Well, the season passing doesn’t mean much around here. I’ll be honest: we of Big Green never went in for summer activities in a big way, so the warm months are just about keeping out of the sun and wearing open newspapers on your head like a tent. Unless you’re Matt, of course, who wears a hat and spends half of his life out amongst the wild critters, rain or shine, snow or hail, you name it. The rest of us? We all busy ourselves with indoor activities, like bending pretzels and juggling priceless objets d’art. (That last one we don’t do a real lot. Like, well … never.)

It’s hard to keep track of what our entourage is doing in any given season. Some are more active than others. Anti-Lincoln, for instance, had and idea for a discount retail business. He was going to plant it right next door to Dollar General and call the store Quarter Colonel. His business plan was to undercut the competition – everything in Dollar General is a buck; everything in Quarter Colonel would be a quarter. The cash registers were ringing in his Four score and seven blue light specials agohead like the bells of St. Mary. I know Lincoln had a reputation, perhaps apocryphal, of being a humble, frugal man of simple tastes, so true to form, his anti-matter self is the exact opposite. He’s going to OWN north central Little Falls, NY …. OWN IT!

Marvin (my personal robot assistant) has been busy these waning weeks of summer. He’s mostly been checking his way through my to-do list. Hey … don’t look at me like that. What would YOU do if YOU had a personal robot assistant? At least I’m not sending him out to some local small business to earn money for my ass. Though he was working for a time at a five and dime. (His boss was Mr. Magee). I don’t think I have to tell you how that turned out.

So, bring on the fall, people. We’ve got a pack of songs ready to record. Let’s track this mother! Ya-ho, ta-ho.

Make it spin.

Where’s the summer podcast? I don’t freaking know. Must have left it in my other pants. What am I, Kreskin? Maybe. I hear HE has more than one pair of pants.

You see, here’s the problem with living in the abandoned Cheney Hammer Mill. (And I should add here, it’s not the ONLY problem.) It’s goddamn hard to stay on a schedule. You can set up your little wall calendar or get one of those day planners at the stationery store. (Personally, I prefer stores that move around, like food trucks. Mmmmmm …. food trucks ….) Or you can vault bravely forward into the 21st Century and set your schedule on some phone app. Well, we’ve got none of that here. Nothing like it. Anti-Lincoln puts a mark on the wall every morning, but frankly, after a decade of that, it just looks like patterned wallpaper.

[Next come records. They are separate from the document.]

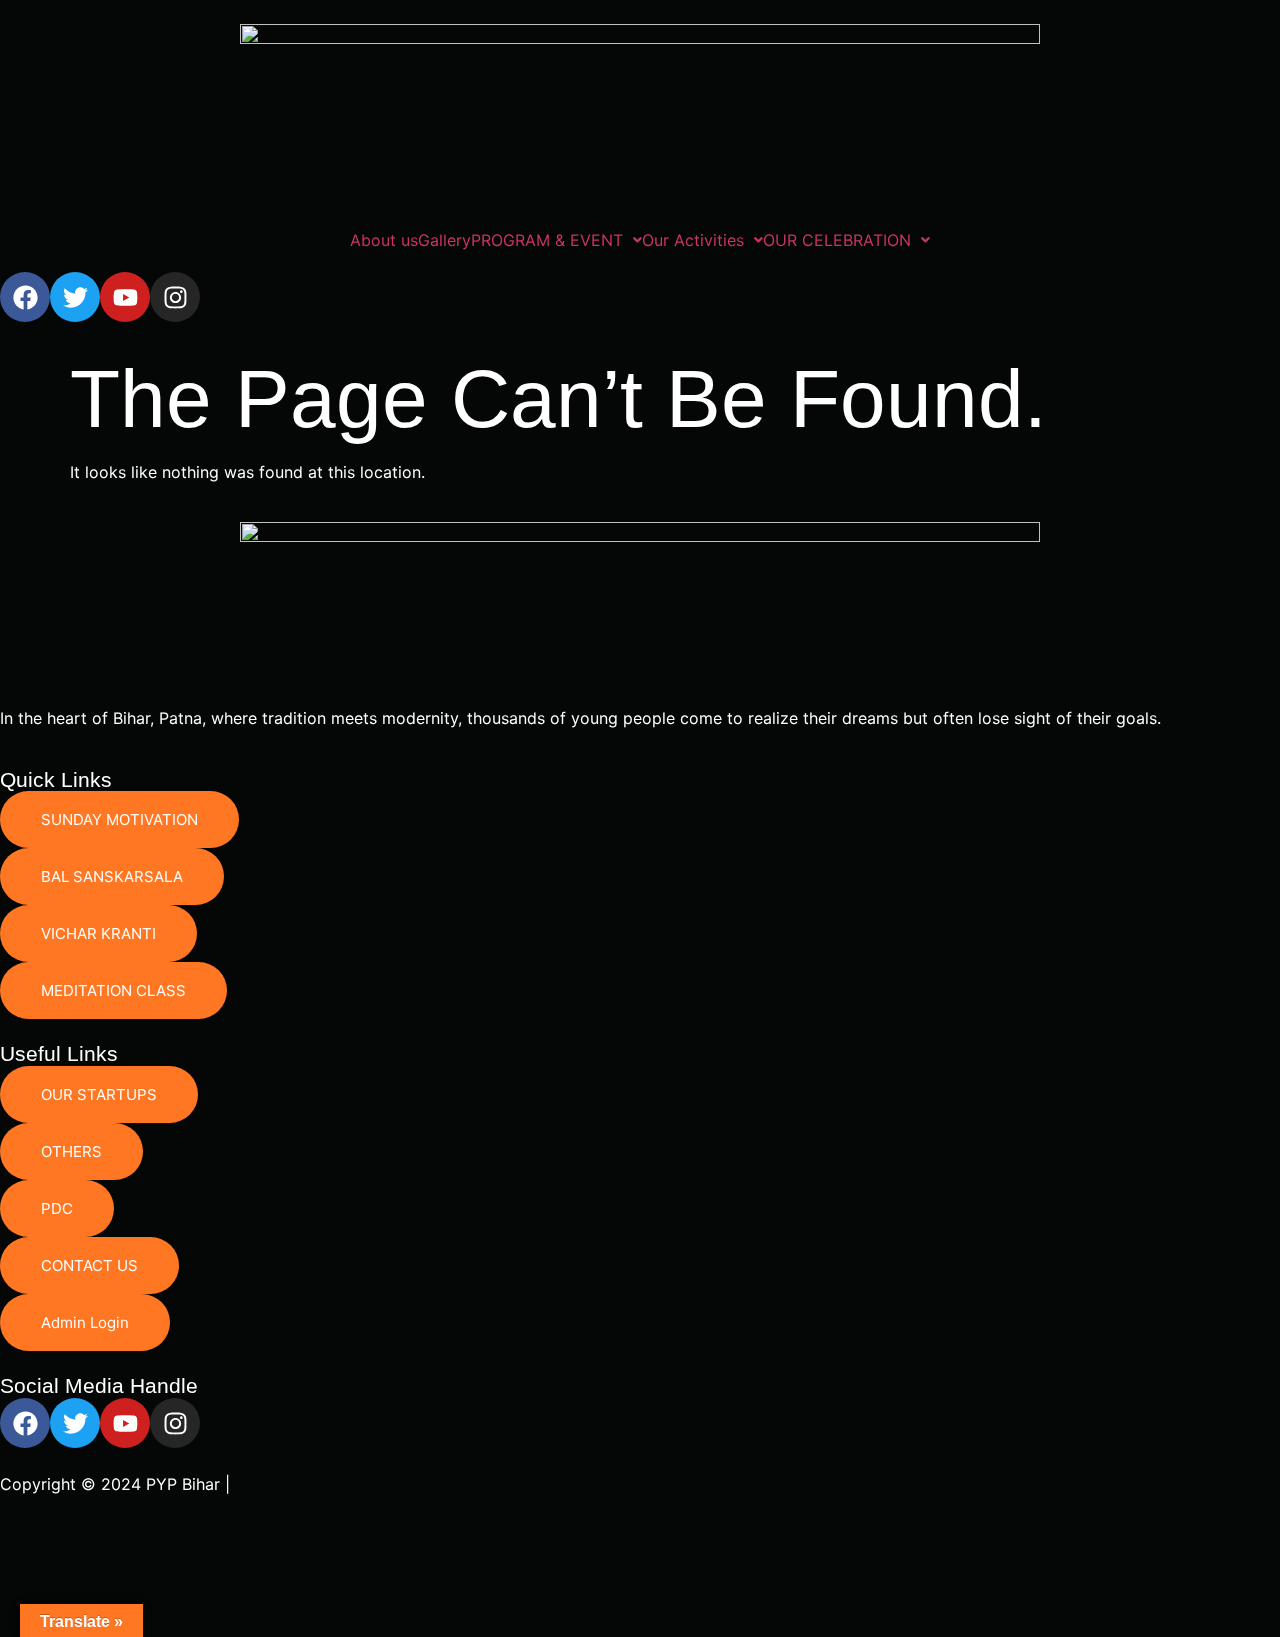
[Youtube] (125, 297)
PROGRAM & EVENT (547, 240)
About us (384, 240)
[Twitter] (75, 297)
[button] (556, 240)
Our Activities (693, 240)
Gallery (444, 240)
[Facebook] (25, 297)
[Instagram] (175, 297)
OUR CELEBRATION (837, 240)
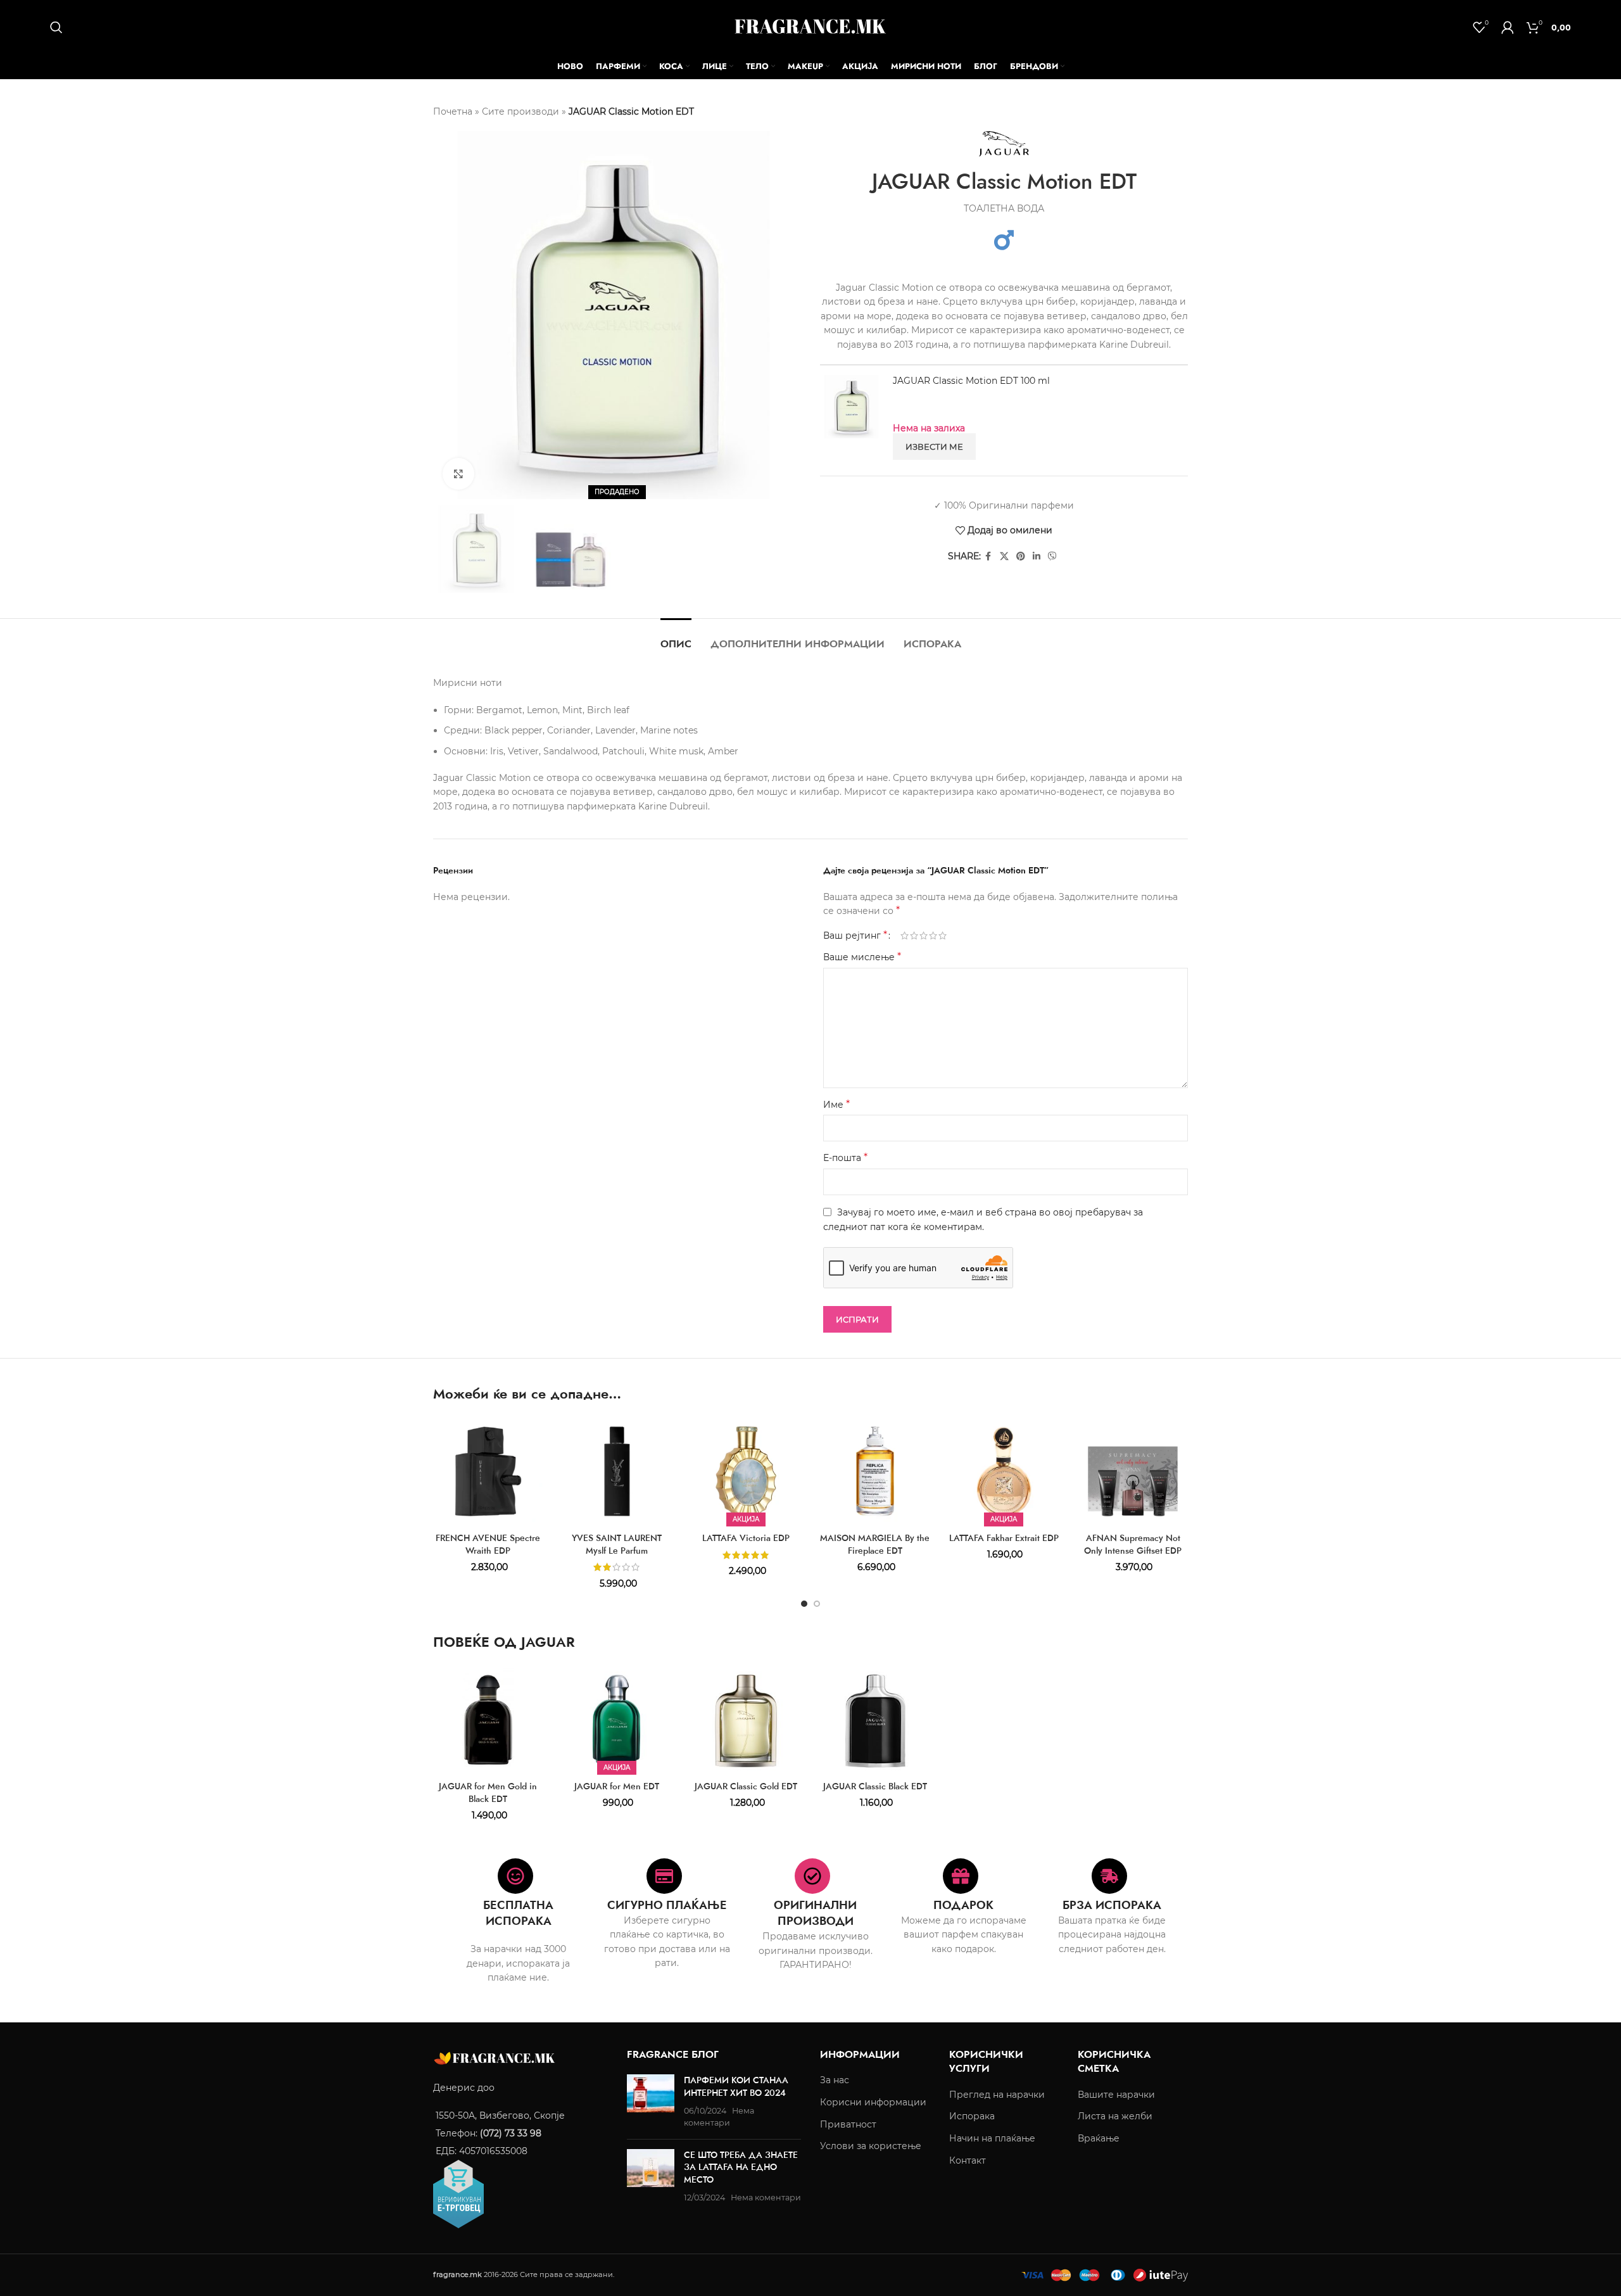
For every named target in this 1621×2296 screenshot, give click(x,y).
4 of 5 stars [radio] (933, 935)
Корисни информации (873, 2102)
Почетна (452, 111)
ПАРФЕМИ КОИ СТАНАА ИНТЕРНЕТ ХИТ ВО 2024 (736, 2087)
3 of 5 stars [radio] (923, 935)
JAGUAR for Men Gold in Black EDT (488, 1792)
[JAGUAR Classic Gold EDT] (746, 1720)
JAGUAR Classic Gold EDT (746, 1786)
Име (836, 1104)
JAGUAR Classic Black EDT (875, 1786)
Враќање (1099, 2138)
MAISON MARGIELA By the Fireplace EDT (875, 1544)
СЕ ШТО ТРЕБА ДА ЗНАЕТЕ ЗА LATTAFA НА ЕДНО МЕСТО (741, 2167)
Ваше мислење (862, 957)
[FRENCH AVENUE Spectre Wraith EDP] (488, 1471)
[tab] (675, 637)
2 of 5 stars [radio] (914, 935)
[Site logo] (810, 26)
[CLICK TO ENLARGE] (458, 474)
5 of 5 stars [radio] (942, 935)
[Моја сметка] (1507, 27)
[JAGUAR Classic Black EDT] (875, 1720)
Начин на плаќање (992, 2138)
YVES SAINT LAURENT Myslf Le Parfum (617, 1544)
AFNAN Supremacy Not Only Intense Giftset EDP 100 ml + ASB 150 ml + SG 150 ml (1133, 1557)
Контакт (967, 2160)
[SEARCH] (56, 27)
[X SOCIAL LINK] (1004, 556)
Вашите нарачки (1116, 2094)
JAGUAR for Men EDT (616, 1786)
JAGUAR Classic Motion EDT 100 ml (971, 380)
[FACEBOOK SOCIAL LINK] (988, 556)
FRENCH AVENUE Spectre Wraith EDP (488, 1544)
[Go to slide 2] (817, 1604)
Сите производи (520, 111)
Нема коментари (766, 2197)
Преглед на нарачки (997, 2094)
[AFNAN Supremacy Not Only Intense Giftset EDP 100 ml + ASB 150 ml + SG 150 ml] (1133, 1471)
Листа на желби (1115, 2116)
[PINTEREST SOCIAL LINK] (1020, 556)
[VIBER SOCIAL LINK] (1052, 556)
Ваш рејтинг (855, 935)
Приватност (848, 2124)
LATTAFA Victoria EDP (746, 1538)
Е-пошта (845, 1157)
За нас (834, 2080)
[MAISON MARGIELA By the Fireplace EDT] (875, 1471)
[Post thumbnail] (650, 2102)
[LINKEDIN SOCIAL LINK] (1036, 556)
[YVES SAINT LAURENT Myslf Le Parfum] (617, 1471)
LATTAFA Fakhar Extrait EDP (1004, 1538)
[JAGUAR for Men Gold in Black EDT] (488, 1720)
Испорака (972, 2116)
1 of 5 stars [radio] (904, 935)
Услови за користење (870, 2146)
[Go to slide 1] (804, 1604)
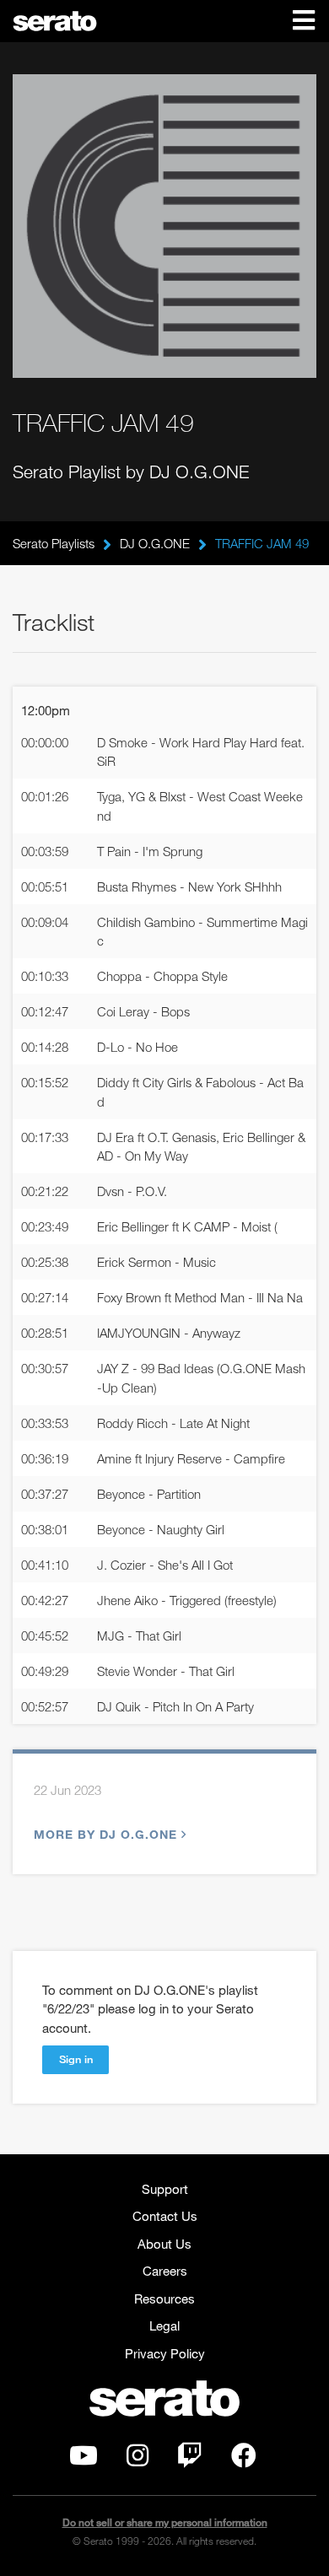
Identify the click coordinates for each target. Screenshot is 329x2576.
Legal (164, 2325)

I guess what I’m saying is that we haven’t posted a new THIS IS BIG GREEN podcast in four months because, well, we lost count of the days. And days turned into weeks, weeks turned into months, and what the hell – here we are. That’s very nearly the truth, but like everything around here, it’s more complicated than that. The current episode of Ned Trek is a musical, so we’re in production – STILL – on I think seven songs. (Like I said, I lost count.) A couple of them have been mixed. I’m still working on rhythm tracks for the rest. We’re testing out a new system, and that’s been a bit of a process. Our tops won’t spin. Hey … just GET OFF MY BACK!

Really made your mark, didn't you?That wasn’t for you. There was a carpenter ant on my back. I’ve never been able to understand why they are named for something that is almost the precise antithesis of what they do for a living – namely, eat your house alive. (Carpenters, last I looked, build you house alive.) It’s another example of what we call the “Pelican Cove Principle” – naming things for either (1) something completely inappropriate to the thing named, or (2) something you destroyed to build the thing. For example: Pelican Cove was a tony bedroom community that had no pelicans and no cove, so it complied with principle (1). Then there’s Applewood Drive back in my hometown – a road built through an ancient stand of heirloom apple trees which were, of course, ripped out to make room for McMansions. You get the idea.

Well, there you go – I wasted another morning, didn’t I? That’s why we’re so far behind. Back to the basement with me.